Bill reduces the minimum tenure for a Supreme Court or National Labor Court president from three to two years.

Israeli Supreme Court 311 (photo credit: REUTERS/FILE)
Israeli Supreme Court 311
(photo credit: REUTERS/FILE)
The “Grunis Bill” was approved for its second and third (final) readings in a speedy Knesset Constitution, Law and Justice Committee meeting on Monday. The bill is now expected to be put to a final vote in two weeks.
Committee Chairman David Rotem (Israel Beiteinu) held the vote within the first five minutes of the meeting, before all of the committee members arrived, following last week’s attempt by the opposition to filibuster discussion of National Union leader MK Ya’acov Katz’s bill.
The initiative, one of a series of controversial bills regarding the judicial system, reduces the minimum tenure for a Supreme Court or National Labor Court president from three to two years, reversing an order from 2007 by then-justice minister Daniel Friedmann.
Katz has been accused of proposing a “personal bill,” because it would allow Supreme Court Justice Asher Dan Grunis, an opponent of judicial activism, to replace Supreme Court President Dorit Beinisch when she retires at age 70 in February.
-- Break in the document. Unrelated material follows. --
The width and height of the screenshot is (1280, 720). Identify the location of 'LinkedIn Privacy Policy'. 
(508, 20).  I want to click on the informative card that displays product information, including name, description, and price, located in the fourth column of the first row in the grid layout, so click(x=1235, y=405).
Politicians on the right believe that Grunis’s views on the judiciary make him less likely to order the dismantling of West Bank homes and to go against other decisions made by state authorities.
The bill was approved within minutes, in a mostly empty committee meeting.
“Apparently, the opposition MKs only come to committee meetings because of the media, and weren’t here because they didn’t see the press,” Committee Chairman David Rotem (Israel Beiteinu) quipped. “Last week we had a long and intense discussion [of the ‘Grunis Bill’], so all we needed to do this week was vote.”
On Wednesday, Kadima MKs used Knesset regulations to move and delay the bill’s discussion, until it was postponed to Monday.
Katz said that the bill’s approval “prevented a major injustice, in that a talented judge will not be prevented from serving as Supreme Court president just because of a matter of 41 days.” “Slowly, slowly the justice in the Supreme Court will increase, as so many Israeli citizens wished,” the National Union MK added.
In response to the committee’s decision to approve the bill for its second and third readings, the Legal Forum for the Land of Israel, whose stated aim is to protect human rights and ensure sound government, said that the judicial selection committee’s role is to choose the most suitable candidate for the role of Supreme Court president.
“We have nothing against Justice Grunis, but the most appropriate candidate must be chosen to be Supreme Court president, not the most senior one,” said attorney Nachi Eyal, the Legal Forum’s director. “It’s time that the ‘seniority method’ [of selecting the Supreme Court President] was scrapped.”